• _Exercise materials_
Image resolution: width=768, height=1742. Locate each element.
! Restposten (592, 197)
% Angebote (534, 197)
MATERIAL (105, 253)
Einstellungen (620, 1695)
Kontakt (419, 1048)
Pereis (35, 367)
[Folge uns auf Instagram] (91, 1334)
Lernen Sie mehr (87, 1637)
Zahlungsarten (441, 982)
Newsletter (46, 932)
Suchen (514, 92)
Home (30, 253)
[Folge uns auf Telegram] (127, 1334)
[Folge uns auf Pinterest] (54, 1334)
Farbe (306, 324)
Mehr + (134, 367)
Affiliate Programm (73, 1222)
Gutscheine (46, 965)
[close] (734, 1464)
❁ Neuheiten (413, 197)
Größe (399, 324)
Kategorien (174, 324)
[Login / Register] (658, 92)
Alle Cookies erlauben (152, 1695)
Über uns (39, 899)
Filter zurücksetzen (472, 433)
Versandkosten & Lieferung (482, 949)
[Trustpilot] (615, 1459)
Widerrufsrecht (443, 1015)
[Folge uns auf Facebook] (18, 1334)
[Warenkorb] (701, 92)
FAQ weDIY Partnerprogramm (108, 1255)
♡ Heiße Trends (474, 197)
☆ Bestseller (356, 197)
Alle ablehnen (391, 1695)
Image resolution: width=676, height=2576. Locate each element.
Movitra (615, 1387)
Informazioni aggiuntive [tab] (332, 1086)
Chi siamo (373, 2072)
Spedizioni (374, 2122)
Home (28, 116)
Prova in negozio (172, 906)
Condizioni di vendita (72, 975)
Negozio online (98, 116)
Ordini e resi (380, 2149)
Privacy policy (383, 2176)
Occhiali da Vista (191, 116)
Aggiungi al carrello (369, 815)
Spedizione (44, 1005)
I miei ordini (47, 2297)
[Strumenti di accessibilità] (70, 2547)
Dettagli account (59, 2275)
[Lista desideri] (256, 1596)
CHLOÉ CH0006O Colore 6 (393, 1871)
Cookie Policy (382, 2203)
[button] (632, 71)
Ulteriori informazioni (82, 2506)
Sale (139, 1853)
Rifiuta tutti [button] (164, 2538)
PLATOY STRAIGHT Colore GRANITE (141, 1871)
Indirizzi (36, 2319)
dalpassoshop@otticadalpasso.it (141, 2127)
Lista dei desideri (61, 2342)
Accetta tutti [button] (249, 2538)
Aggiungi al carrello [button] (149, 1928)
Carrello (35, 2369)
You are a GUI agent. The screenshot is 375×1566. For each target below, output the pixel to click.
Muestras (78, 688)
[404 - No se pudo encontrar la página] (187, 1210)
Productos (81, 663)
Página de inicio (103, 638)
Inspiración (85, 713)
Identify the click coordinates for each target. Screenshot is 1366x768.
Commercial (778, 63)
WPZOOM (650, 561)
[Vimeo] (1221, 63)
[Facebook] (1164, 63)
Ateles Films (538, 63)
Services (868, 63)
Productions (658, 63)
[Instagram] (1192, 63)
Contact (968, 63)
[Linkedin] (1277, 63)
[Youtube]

• _Aim of the task_
After locating the line with "Farbe (306, 324)" above, return that line and every later line through the one with "Aggiungi al carrello [button] (149, 1928)", word for word and with nothing else.

• _Answer area_
Farbe (306, 324)
Mehr + (134, 367)
Affiliate Programm (73, 1222)
Gutscheine (46, 965)
[close] (734, 1464)
❁ Neuheiten (413, 197)
Größe (399, 324)
Kategorien (174, 324)
[Login / Register] (658, 92)
Alle Cookies erlauben (152, 1695)
Über uns (39, 899)
Filter zurücksetzen (472, 433)
Versandkosten & Lieferung (482, 949)
[Trustpilot] (615, 1459)
Widerrufsrecht (443, 1015)
[Folge uns auf Facebook] (18, 1334)
[Warenkorb] (701, 92)
FAQ weDIY Partnerprogramm (108, 1255)
♡ Heiße Trends (474, 197)
☆ Bestseller (356, 197)
Alle ablehnen (391, 1695)
Image resolution: width=676, height=2576. Locate each element.
Movitra (615, 1387)
Informazioni aggiuntive [tab] (332, 1086)
Chi siamo (373, 2072)
Spedizioni (374, 2122)
Home (28, 116)
Prova in negozio (172, 906)
Condizioni di vendita (72, 975)
Negozio online (98, 116)
Ordini e resi (380, 2149)
Privacy policy (383, 2176)
Occhiali da Vista (191, 116)
Aggiungi al carrello (369, 815)
Spedizione (44, 1005)
I miei ordini (47, 2297)
[Strumenti di accessibilità] (70, 2547)
Dettagli account (59, 2275)
[Lista desideri] (256, 1596)
CHLOÉ CH0006O Colore 6 (393, 1871)
Cookie Policy (382, 2203)
[button] (632, 71)
Ulteriori informazioni (82, 2506)
Sale (139, 1853)
Rifiuta tutti [button] (164, 2538)
PLATOY STRAIGHT Colore GRANITE (141, 1871)
Indirizzi (36, 2319)
dalpassoshop@otticadalpasso.it (141, 2127)
Lista dei desideri (61, 2342)
Accetta tutti [button] (249, 2538)
Aggiungi al carrello [button] (149, 1928)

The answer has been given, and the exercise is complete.